If you need to capture the available wireless networks that are at your current location, we’ll use the “-s” flag for scanning available Wi-Fi networks.

$ justinrummel@JRummel-MBP$ cd /System/Library/PrivateFrameworks/Apple80211.framework/Versions/Current/Resources
$ justinrummel@JRummel-MBP:Resources$ ./airport -s
		SSID    BSSID             RSSI  CHANNEL HT CC SECURITY (auth/unicast/group)
		hhonors 00:1a:a2:82:2d:90 -90 	4 		N  -- NONE
		hhonors 00:16:46:2c:41:40 -89 	11 		N  -- NONE
		hhonors 00:16:46:2c:43:00 -78 	6 		N  -- NONE
		hhonors 00:1a:a2:82:30:10 -59 	6 		N  -- NONE
		hhonors 00:16:46:2c:42:60 -83 	1 		N  -- NONE
		hhonors 00:16:46:2c:42:20 -63 	1 		N  -- NONE
		hhonors 00:1b:2a:95:52:70 -75 	11 		N  -- NONE

From my Hilton hotel, you can see there are 7 Access Points (AP) that are near my room, all with the SSID of “hhonors”. We can also see that there is one bad AP that is running on channel 4. If you were not aware, enjoy this 802.11 101 lesson only use channels 1, 6, and 11 for “g” service (“n” has more channels and are higher numbers, but that discussion is for another post. So if I connect to the “hhonors” network, how do I know which AP I really connected to. My guess would be the one with RSSI value of -50 because that is the strongs single. Think of RSSI as golf; the lower the better.

If you need to see information about your current wireless network, you can use the “-I” flag.
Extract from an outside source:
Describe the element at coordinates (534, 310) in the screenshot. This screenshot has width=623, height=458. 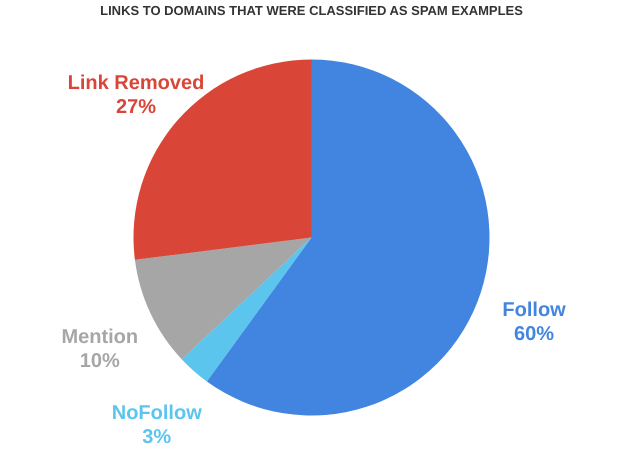
I see `slice-label: Follow` at that location.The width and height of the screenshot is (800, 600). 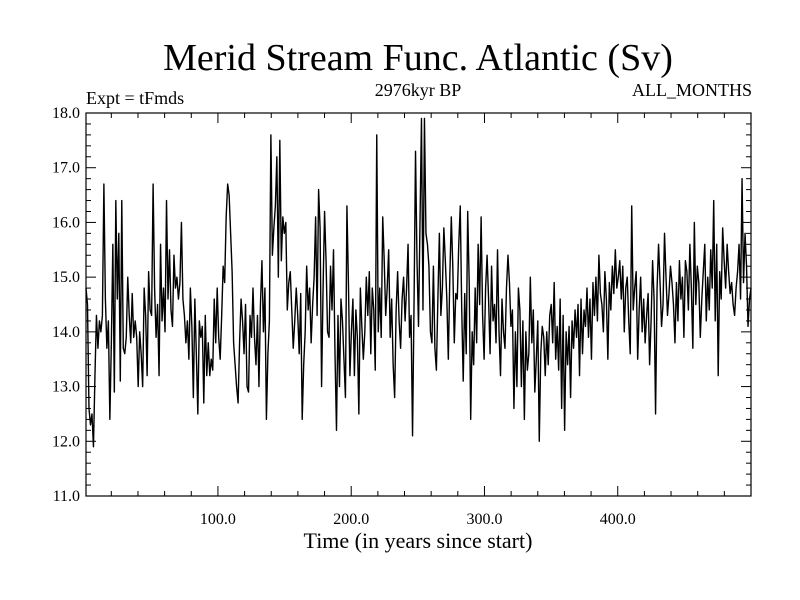 What do you see at coordinates (484, 520) in the screenshot?
I see `x-tick-label: 300.0` at bounding box center [484, 520].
$ justinrummel@JRummel-MBP:Resources$ ./airport -I
          agrCtlRSSI: -51
          agrExtRSSI: 0
         agrCtlNoise: -90
         agrExtNoise: 0
               state: running
             op mode: station
          lastTxRate: 54
             maxRate: 54
     lastAssocStatus: 0
         802.11 auth: open
           link auth: none
               BSSID: 0:1a:a2:82:30:10
                SSID: hhonors
                 MCS: -1
             channel: 6

Once connected to “hhonors”, the “-I” flag gave me the BSSID of “0:1a:a2:82:30:10″ which matches the previous command results using the “-s” flag who’s RSSI of -50.
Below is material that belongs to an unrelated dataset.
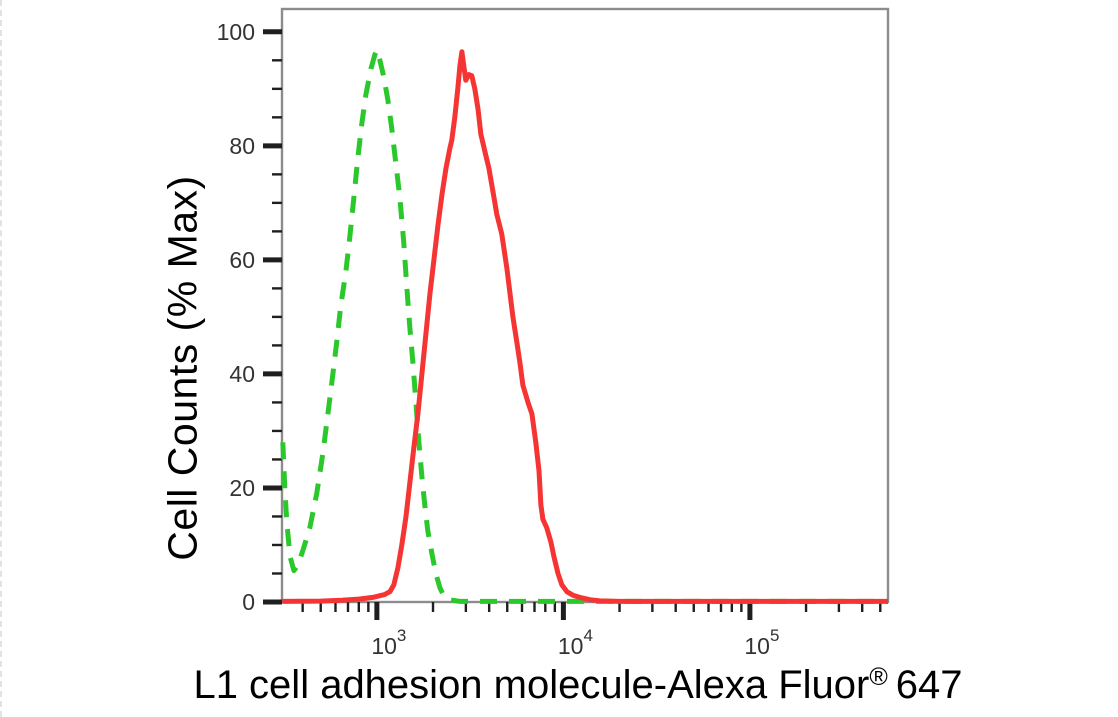 The image size is (1118, 717). I want to click on y-tick-label: 80, so click(242, 146).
What else can you do with the airport command? How about this awesome list:

  • DisconnectOnLogout
  • Automatic Joining
  • Remembering Recent Networks
  • Requiring an Admin account to make changes

These options should look somewhat familiar as if you check out the System Preferences => Network => Wi-Fi you would see the same checkboxes. This gives you the option of changing your settings by SSH or a script later in time.